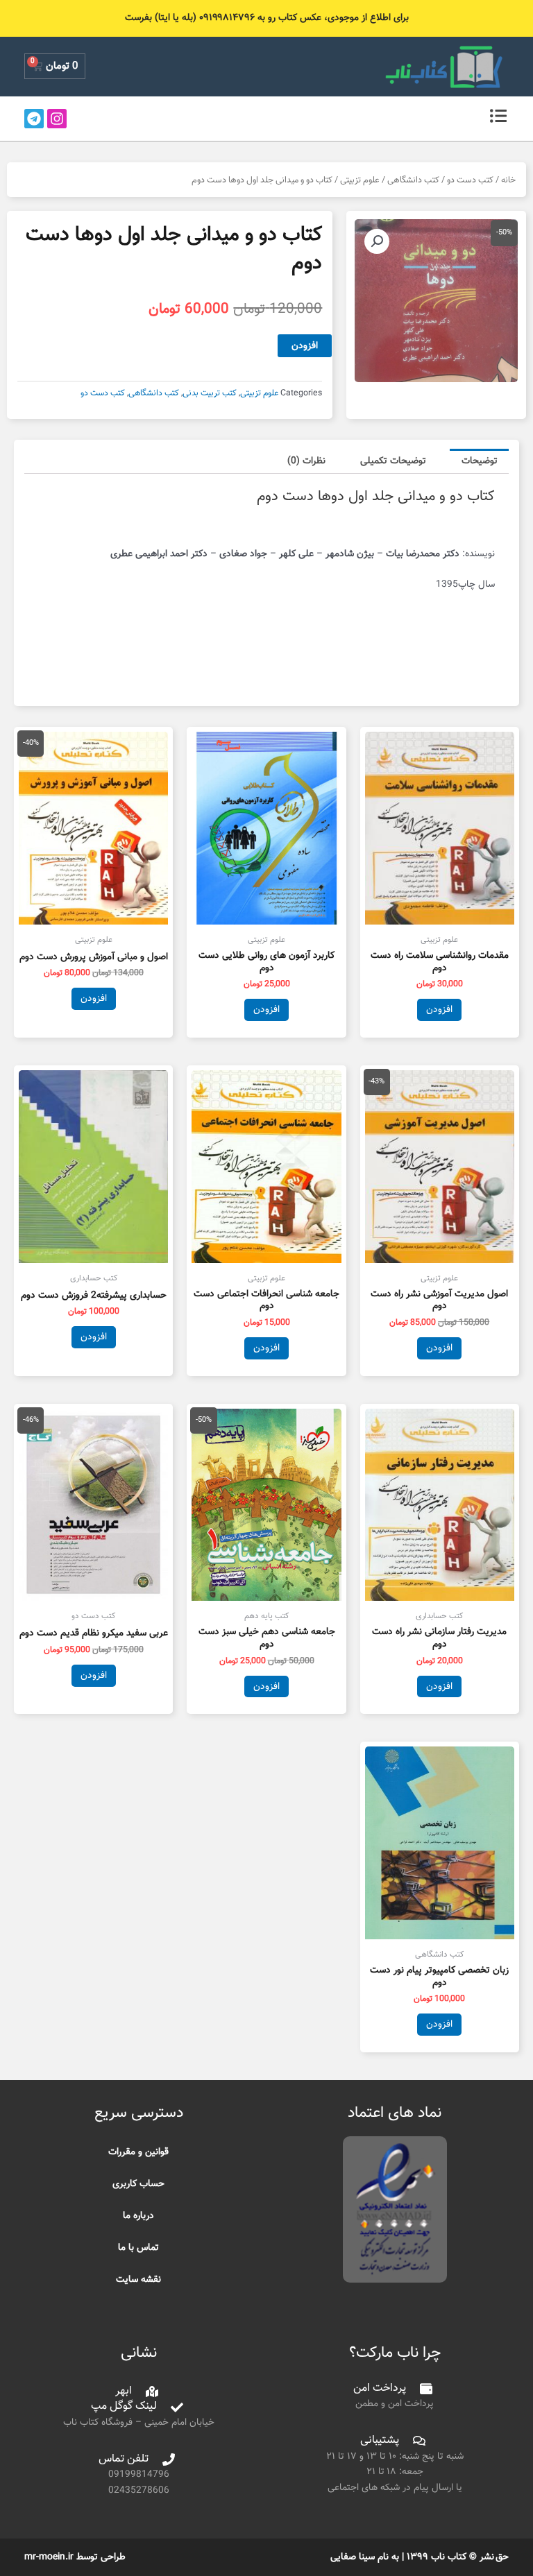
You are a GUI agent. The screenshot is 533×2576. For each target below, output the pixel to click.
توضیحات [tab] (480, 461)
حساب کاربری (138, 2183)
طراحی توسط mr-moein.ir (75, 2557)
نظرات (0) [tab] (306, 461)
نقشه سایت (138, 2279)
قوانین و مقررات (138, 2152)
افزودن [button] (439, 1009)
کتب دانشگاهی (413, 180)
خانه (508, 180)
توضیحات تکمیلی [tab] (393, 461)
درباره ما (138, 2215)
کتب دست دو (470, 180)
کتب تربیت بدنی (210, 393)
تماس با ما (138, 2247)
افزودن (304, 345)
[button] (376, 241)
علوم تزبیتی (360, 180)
•••
WHAT YOU HAVE TO DO:
From the line containing "طراحی توسط mr-moein.ir (75, 2557)" through the final line of the listing above, retype every line exactly; leave out everything else.

OUTPUT OF THE TASK:
طراحی توسط mr-moein.ir (75, 2557)
نظرات (0) [tab] (306, 461)
نقشه سایت (138, 2279)
قوانین و مقررات (138, 2152)
افزودن [button] (439, 1009)
کتب دانشگاهی (413, 180)
خانه (508, 180)
توضیحات تکمیلی [tab] (393, 461)
درباره ما (138, 2215)
کتب دست دو (470, 180)
کتب تربیت بدنی (210, 393)
تماس با ما (138, 2247)
افزودن (304, 345)
[button] (376, 241)
علوم تزبیتی (360, 180)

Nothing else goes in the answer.